Gabriel Attal semble de plus en plus se diriger vers une candidature à l'élection présidentielle de 2027. Le Conseil national de Renaissance a, sans grande surprise, appelé à sa déclaration officielle. Cette décision survient une semaine après la démission d'Élisabeth Borne de la présidence du parti.
Lors de la réunion du Conseil national, qui agit comme le « parlement du parti », une motion a été adoptée avec 221 voix pour, représentant 91 % des suffrages, contre 22 voix pour une primaire interne, tandis que 10 membres se sont abstenus. Selon Le Parisien, cette assemblée était exceptionnellement présidée par l'eurodéputée Fabienne Keller. Élisabeth Borne, mue par des désaccords sur la ligne politique d'Attal, a indiqué qu'elle ne se retrouvait pas dans les orientations discutées.
Cette motion pave ainsi la voie à Attal, qui a jusqu'au 1er octobre pour officialiser sa candidature, laquelle sera validée auprès des adhérents lors d'un vote à venir. Déjà engagé dans la campagne depuis la sortie de son livre à la fin d'avril, Attal multiplie les événements publics, incluant un meeting à Paris prévu pour le 30 mai.

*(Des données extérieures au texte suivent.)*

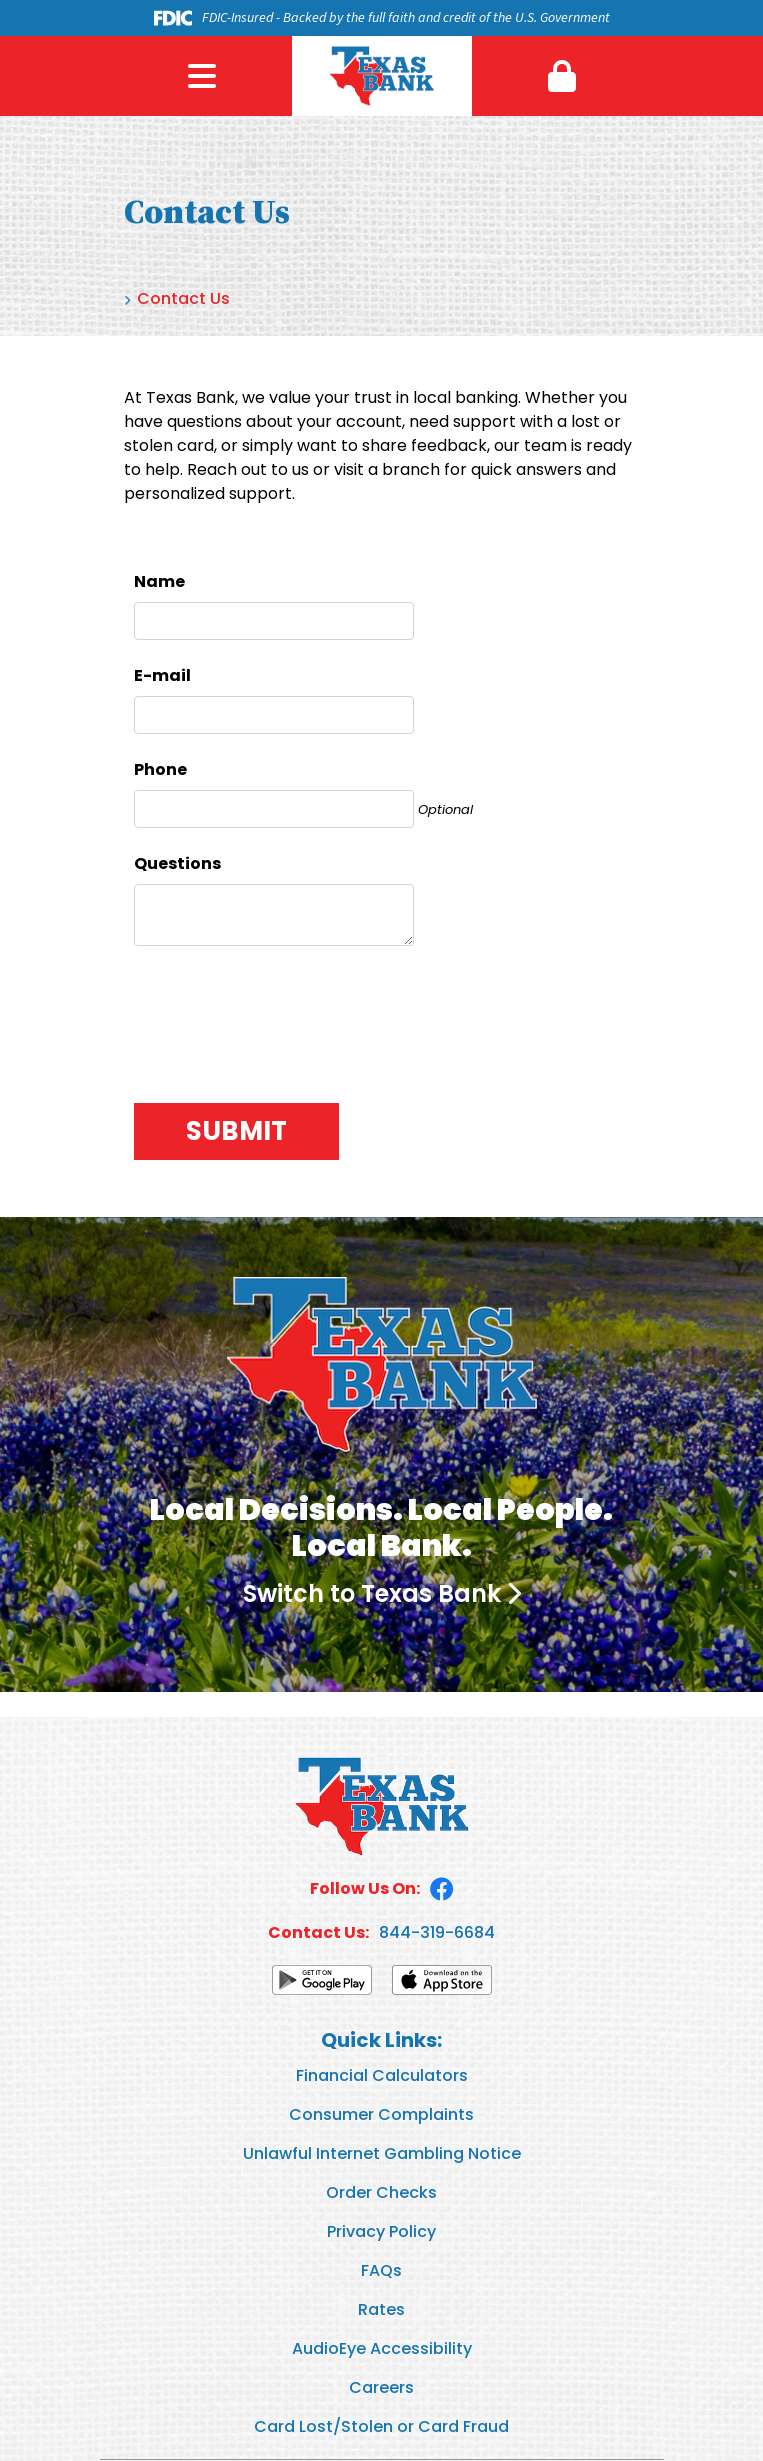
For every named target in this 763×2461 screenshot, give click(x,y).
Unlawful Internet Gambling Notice (382, 2153)
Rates (381, 2309)
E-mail (162, 675)
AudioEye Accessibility (382, 2348)
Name (159, 581)
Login (562, 76)
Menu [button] (202, 76)
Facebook (442, 1889)
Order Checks (381, 2192)
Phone (160, 769)
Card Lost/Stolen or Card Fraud (381, 2426)
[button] (562, 76)
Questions (177, 863)
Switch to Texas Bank (372, 1593)
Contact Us (183, 298)
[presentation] (286, 1016)
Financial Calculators (382, 2075)
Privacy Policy (381, 2231)
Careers (381, 2387)
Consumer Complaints (381, 2114)
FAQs (381, 2270)
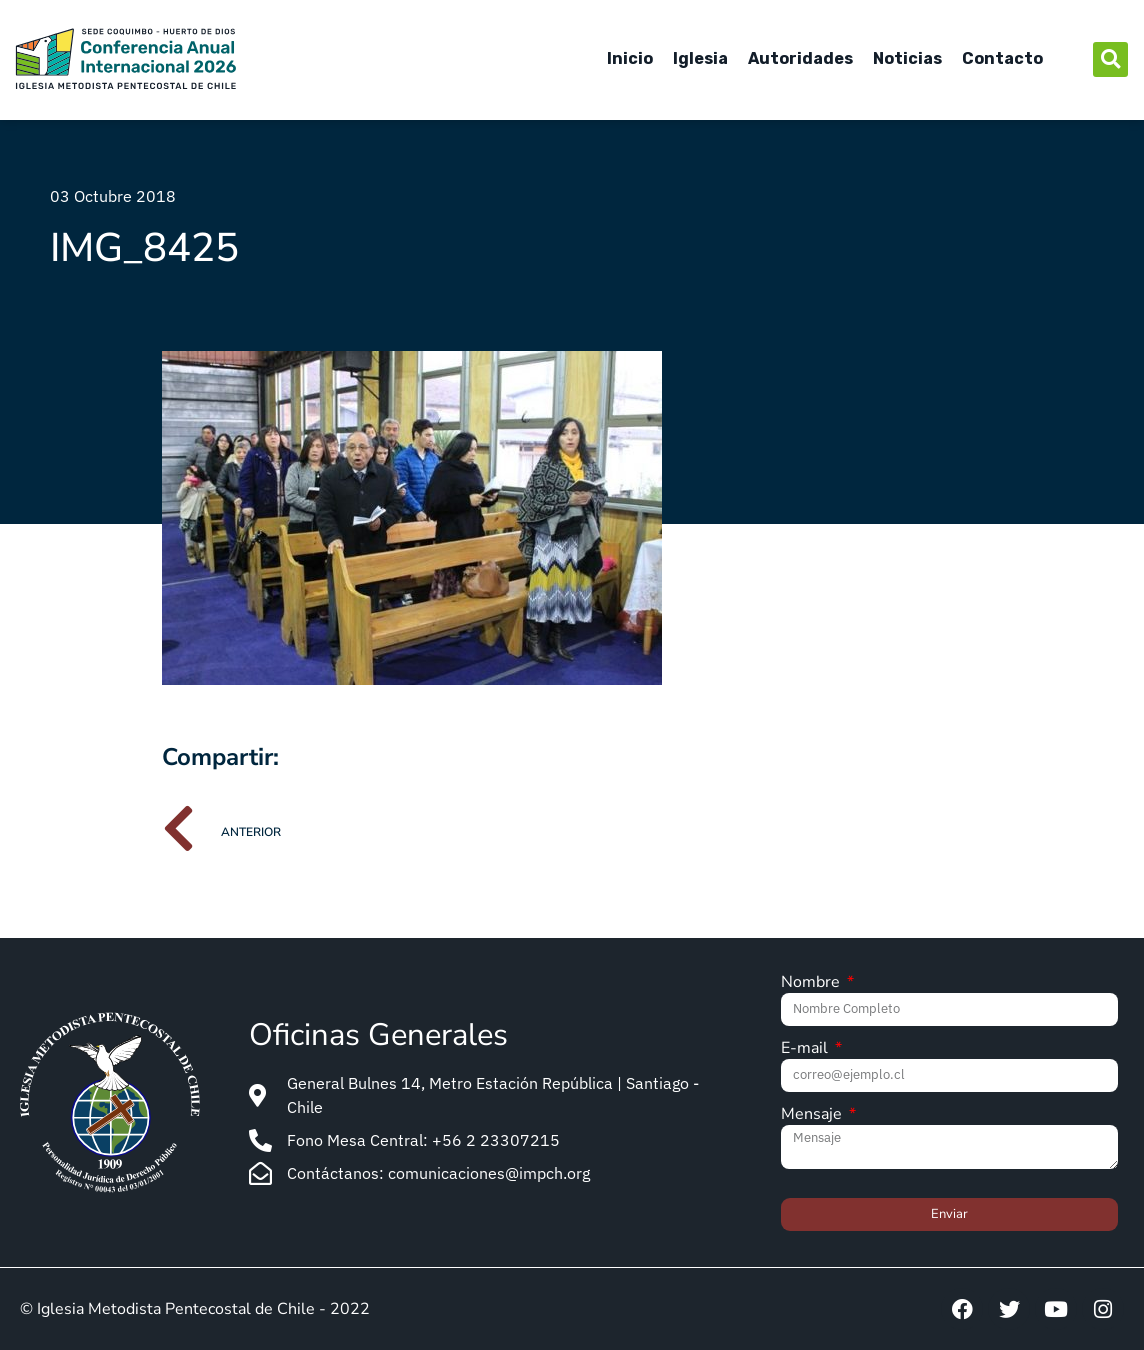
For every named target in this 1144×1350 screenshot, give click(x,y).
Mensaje (813, 1115)
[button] (1110, 59)
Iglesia (700, 58)
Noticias (907, 58)
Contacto (1002, 58)
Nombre (812, 983)
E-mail (806, 1049)
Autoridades (800, 58)
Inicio (630, 58)
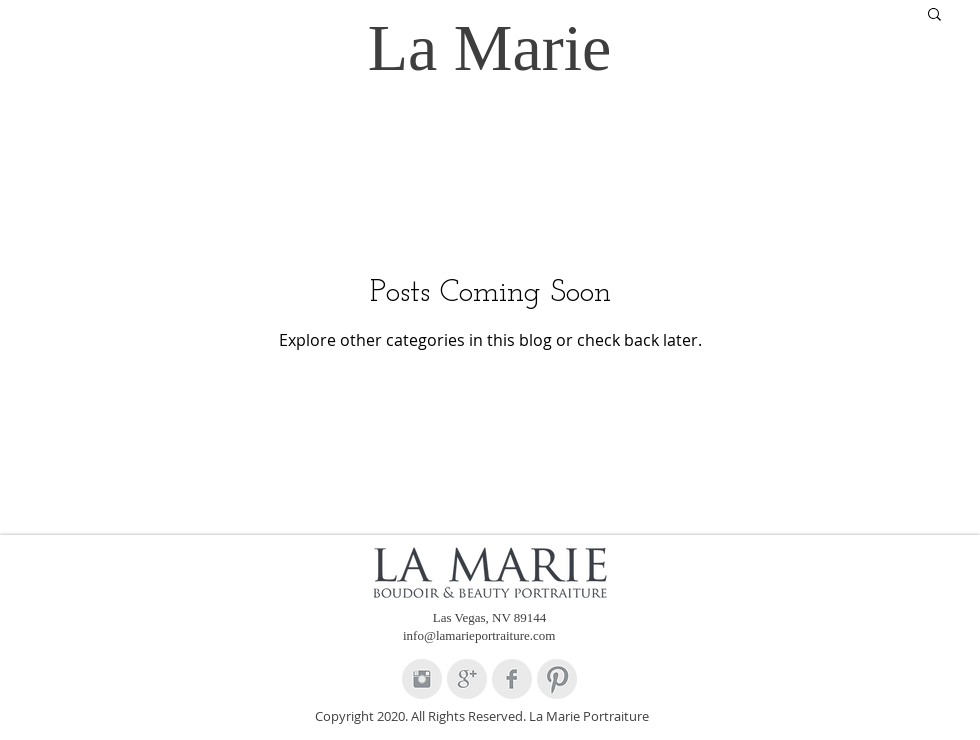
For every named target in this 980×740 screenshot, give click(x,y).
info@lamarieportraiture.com (479, 635)
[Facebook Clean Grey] (512, 679)
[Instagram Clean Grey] (422, 679)
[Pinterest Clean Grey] (557, 679)
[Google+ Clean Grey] (467, 679)
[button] (934, 15)
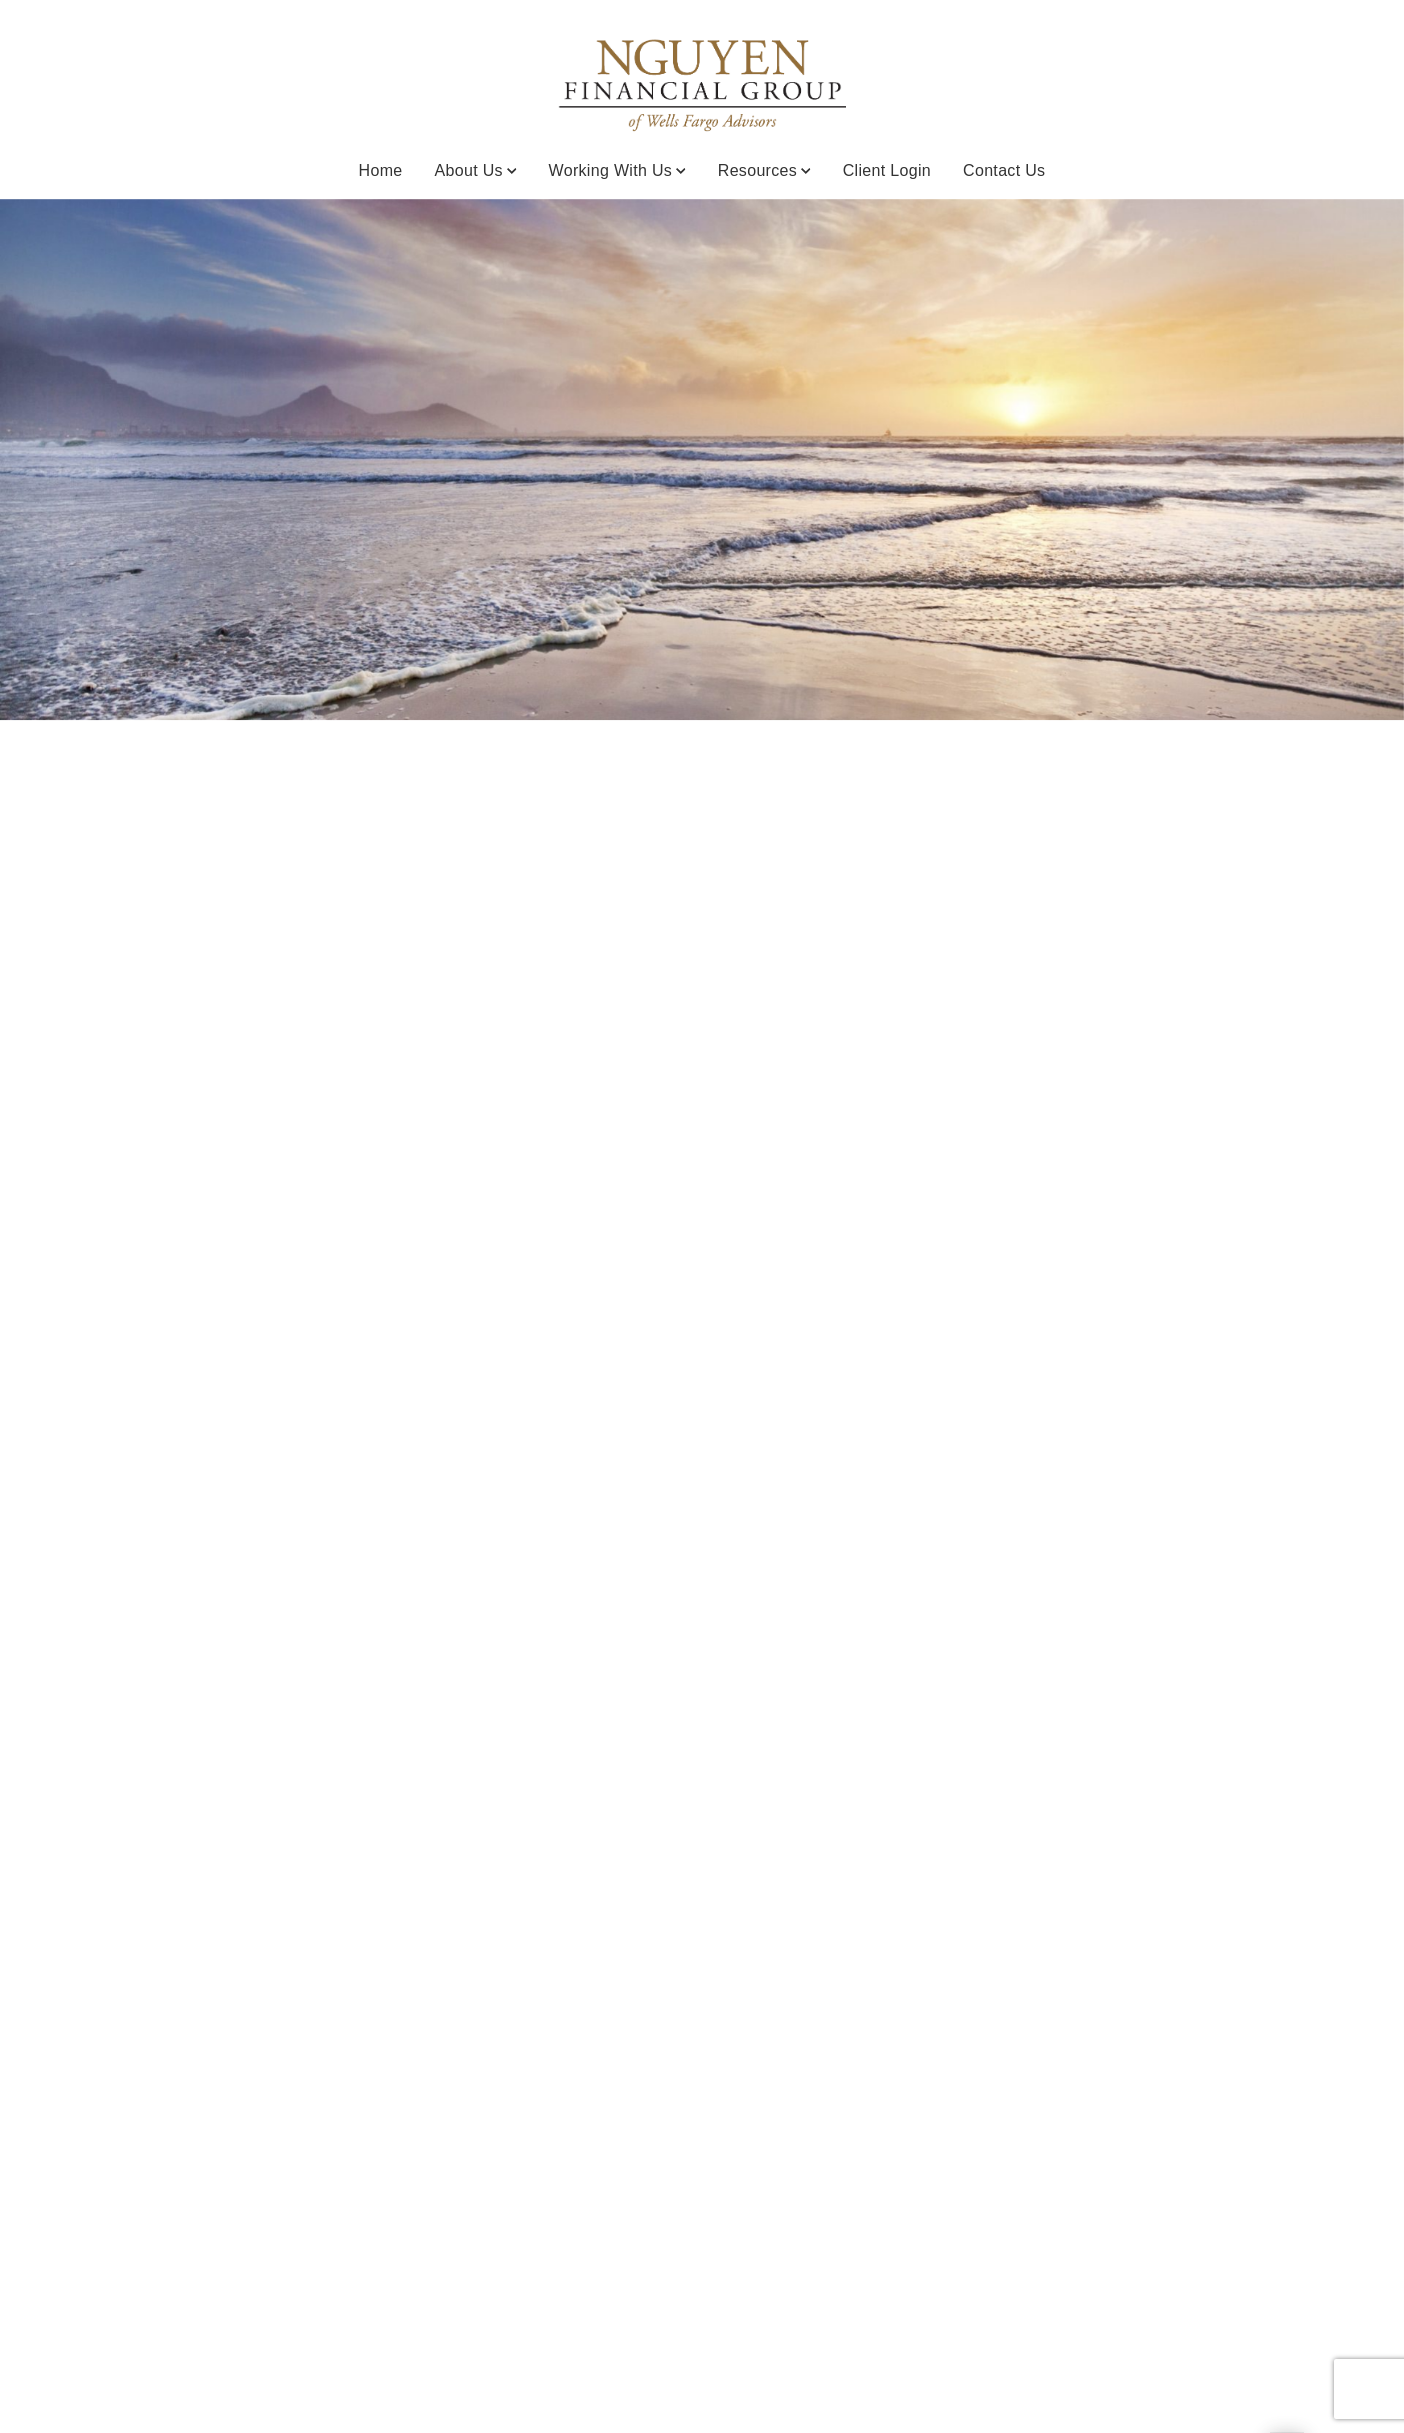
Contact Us (1004, 170)
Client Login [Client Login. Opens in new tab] (887, 170)
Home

Dans le même temps, Édouard Philippe, ancien Premier ministre et concurrent potentiel, a confirmé sa propre candidature à l'Élysée, revendiquant une perspective de rassemblement entre les différentes forces politiques. Il a récemment rassemblé son équipe à Reims et prévoit une réunion publique à Paris en juillet.
Les observateurs politiques, tels que l'analyste Jean-Michel Léonard, soulignent que la dynamique actuelle à Renaissance pourrait offrir à Attal une opportunité unique. « Son soutien au sein du parti est fort, mais il devra naviguer habilement entre ses ambitions personnelles et les attentes des électeurs », a-t-il déclaré dans une interview à France Info.
Alors que les élections de 2027 approchent, Attal semble prêt à intensifier sa présence sur la scène politique française, tout en gardant un œil sur ses adversaires et sur l’évolution des débats internes.